Although the film is set in 1927, there’s no question that it strongly resembles our own age. We see oil magnates giving bribes to politicians in exchange for political favors; we see hypocritical evangelical preachers crusading for political (and not always spiritual) causes; and leftists are witch-hunted wherever they appear. In this way There Will Be Blood shows us how much of our modern nation actually took shape in the 1920s.
Day-Lewis, who has only made three films since 1998, is notoriously selective about which projects he signs up for, and in There Will Be Blood he gives what is perhaps the strongest, most multifaceted performance of his career.
“My character Daniel Plainview has no understanding of what the responsibilities of a parent are,” said Day-Lewis in a recent press release. “So his son is responsible for the day to day running of the business like a partner, rather than a child. Anything that interferes with the running of the business is something that Plainview feels he has to take care of. He just doesn’t know how to be a father at all.”

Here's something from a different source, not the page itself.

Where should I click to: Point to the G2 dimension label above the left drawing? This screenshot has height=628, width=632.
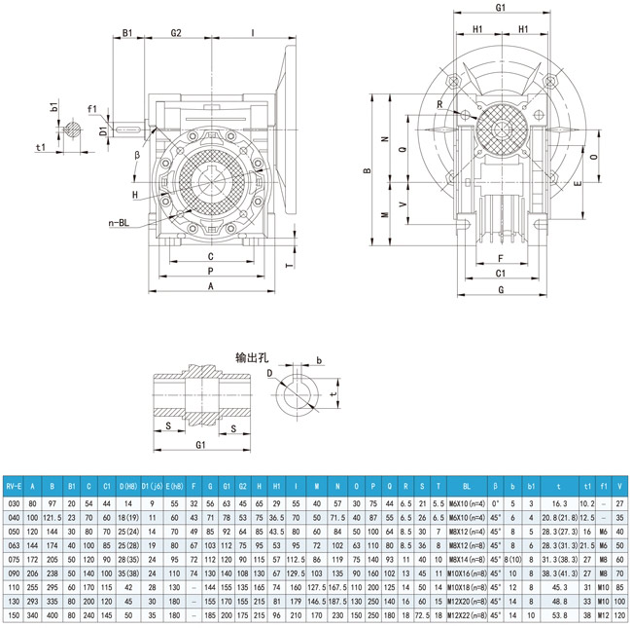[176, 33]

Although the film certainly addresses political, religious and spiritual issues, it stays loyal to the central theme: the decades long battle between two guys who clearly see each other for what they are.
Loosely adapted from the novel Oil! by Upton Sinclair and featuring a spine tingling score from Radiohead guitarist Johnny Greenwood, There Will Be Blood is almost certain to result in an Academy Award nomination for the English-born/Irish citizen and resident Day-Lewis, who won his first Best Actor Oscar in 1989 for his gripping portrayal of quadriplegic Irish artist Christy Brown in Jim Sheridan’s My Left Foot.
Director Paul Thomas Anderson has also made some bold choices in bringing this famous novel to the screen. For the first 20 minutes he films the harsh southern California landscape and the men who toil in it without a single line of dialogue to break the tension.
Because of this Greenwood’s brilliant soundtrack does all the heavy lifting, setting the tone and saying more than any dialogue could. Add to that Anderson’s arresting camera work and Day-Lewis’s towering performace, and this is a film that will haunt you for weeks after you’ve seen it.